AZEEM RAFIQ is itching to play an integral part in bringing silverware to Headingley.

Rafiq only played once in the County Championship title success of 2014 before being released and missing the successful defence in 2015.

It is something that is frustrating the off-spinner, especially given he was in the team which lost to Middlesex in the Championship title decider at Lord’s last September.

Now, Rafiq is a regular in Yorkshire’s NatWest T20 Blast team and agrees with the suggestion that 20-over cricket is where the county’s best chance of success lies this summer.

The Vikings may have made a mixed start to this season’s Blast with four points from four matches, but it is early days.

There are 10 games to play, starting with Birmingham Bears at Headingley tomorrow night.

It is the first of three home games on the spin in six days.

“This tournament is huge for me,” said 26-year-old Rafiq. “I want to be part of a winning squad.

“In 2014, I played in one game in the Championship and obviously left. My one burning ambition is to win a trophy with this set of lads.

“If I can kick on as well, brilliant. But I just want to win a trophy.

“I think at this stage you’d say so (Blast best chance of a trophy in 2017). It’s going to be a tough run-in in the Championship. I wouldn’t put it past us, but it’s going to be tough.

“We’ve got the squad to win the T20. We’ve got a few players to come back in as well.”

Rafiq is Yorkshire’s leading Blast wicket-taker this year with six, taking two in each the three matches they have been able to get on the field.

He was particularly impressive with 2-26 from his four overs in Friday’s rain-affected Roses tie at Emirates Old Trafford.

This has come on the back of 18 wickets from nine Royal London one-day Cup matches earlier in the campaign, a haul bettered only by Surrey’s Sam Curran with 20.

“Personally, I’m happy,” he said. “I’ve made a real conscious effort to move my career forwards in terms of the Royal London.

“To finish second leading wicket-taker in the country in that is something I was very pleased with.”

Rafiq is not the first Yorkshire player to describe the early stages of their Blast campaign as “stop-start”.

“Notts was brilliant, Derbyshire not so much. To get called off at Northants and then for more rain to intervene against Lancashire was disappointing,” he said.

“We’ve not quite got going as a team yet in every aspect. If we’ve been good with the bat, we’ve not been as good with the ball and in the field and visa versa.

“The fielding has been one thing that has been really disappointing.

“The good thing with this tournament now is there are a lot of games to come. Fourteen games is a long run.
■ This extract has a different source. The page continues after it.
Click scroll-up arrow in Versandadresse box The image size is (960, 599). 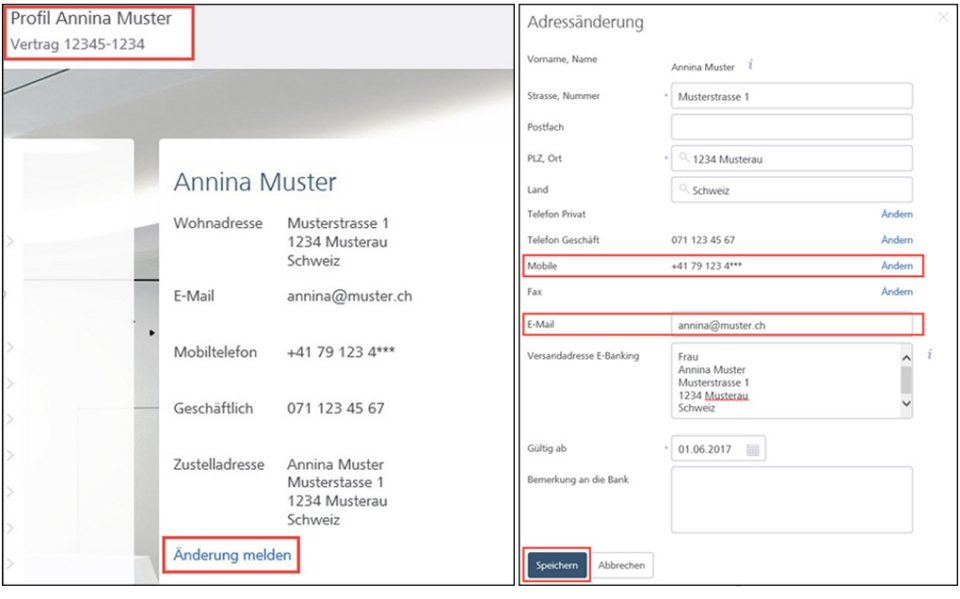pos(906,357)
“You seem to find every year that it’s not necessarily how you start, it’s how you finish the group stage.”

Birmingham also sit on four points having won two and lost two, with Rafiq adding: “Throughout their eleven they’ve got good players, the likes of Sam Hain, Ian Bell - he’s world-class. Jeetan Patel is the best spinner in the country.

“It will be tough, and we’ve got to be on our A game.”

Yorks squad: Bresnan c, Carver, Coad, Fisher, Handscomb w, Kohler-Cadmore, Leaning, Lees, Lyth, Marsh, Patterson, Rafiq, Rashid, Willey.